Esercizio 1:
Si traduca in inglese la frase «Il rapporto tra le monete forti mondiali è un fenomeno complesso.», tratta dal testo sul cambio euro-dollaro.
Esercizio 2:
Si riprenda il testo sul cambio euro-dollaro dal punto in cui si interrompe, proseguendone il discorso.

Estratto:
——

Giancarlo La Vella – Città del Vaticano
Un euro non vale più un dollaro. Sono venti anni che l’euro non veniva apprezzato sotto il livello di uno a uno con il dollaro statunitense, moneta fondamentale negli scambi internazionali. Diverse, secondo gli analisti economici, le motivazioni di questo calo. Da una parte la guerra in Ucraina ha contribuito ad elevare i prezzi del comparto energetico, fenomeno, però iniziato già mesi prima, dall’altra ci sono le misure della Banca centrale americana, la Federal Reserve, che ha alzato i tassi di interesse per cercare di fermare il fenomeno inflattivo.
Non drammatizzare
Il rapporto tra le monete forti mondiali è un fenomeno complesso. Rispetto a 20 anni fa la situazione globale è sensibilmente mutata e ci sono altre divise che si sono apprezzate nel panorama economico commerciale, per cui il cambio euro-dollaro non è più così fondamentale. Per l’economista Riccardo Moro, docente all’Università statale di Milano, bisogna operare a livello macroeconomico e microeconomico con oculatezza. Da parte degli stati, diversificare la scelta delle fonti energetiche; per le famiglie, operare delle scelte diverse nelle spese quotidiane.

——

Dati forniti:
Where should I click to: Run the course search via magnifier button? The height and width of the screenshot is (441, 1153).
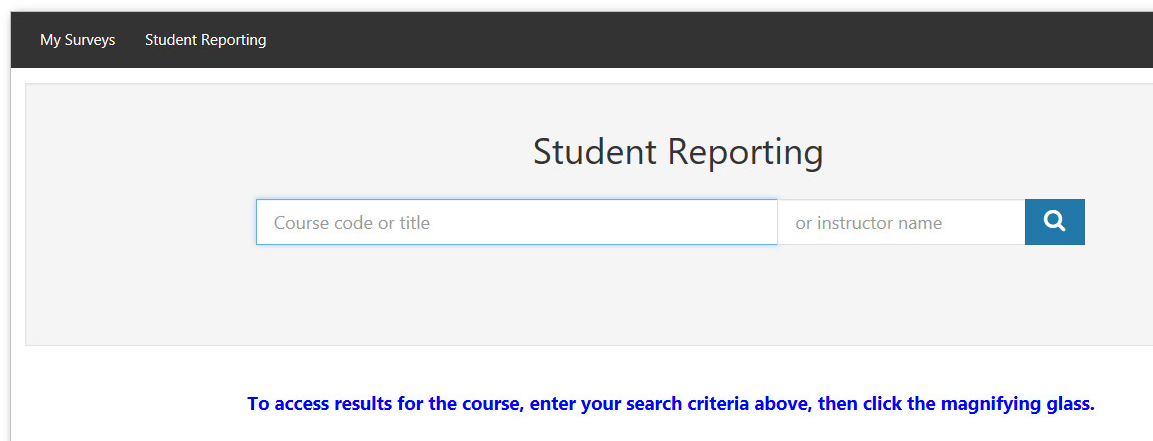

——

Risposta attesa 1:
The relationship between the world's strong currencies is a complex phenomenon.

Risposta attesa 2:
Professor Moro, l’euro scende a livelli di 20 anni fa, ma il mondo è cambiato in due decenni. Che differenze possiamo notare?
Ci sono dei ruoli più rilevanti giocati in termini economici globali e anche geopolitici da Paesi del Sud del mondo. Certamente un ruolo sempre maggiore è quello messo in atto da altre potenze economiche. Tutto questo rende il rapporto dollaro-euro un po’ meno fondamentale rispetto a quello che poteva essere venti anni fa. Detto questo la relazione tra le due monete rimane importante e però va collocata in una prospettiva in cui nello scacchiere non ci sono solo queste due valute.
Il calo dell’euro è legato solo alla crisi energetica innescata dalla guerra in Ucraina o anche a particolari politiche monetarie?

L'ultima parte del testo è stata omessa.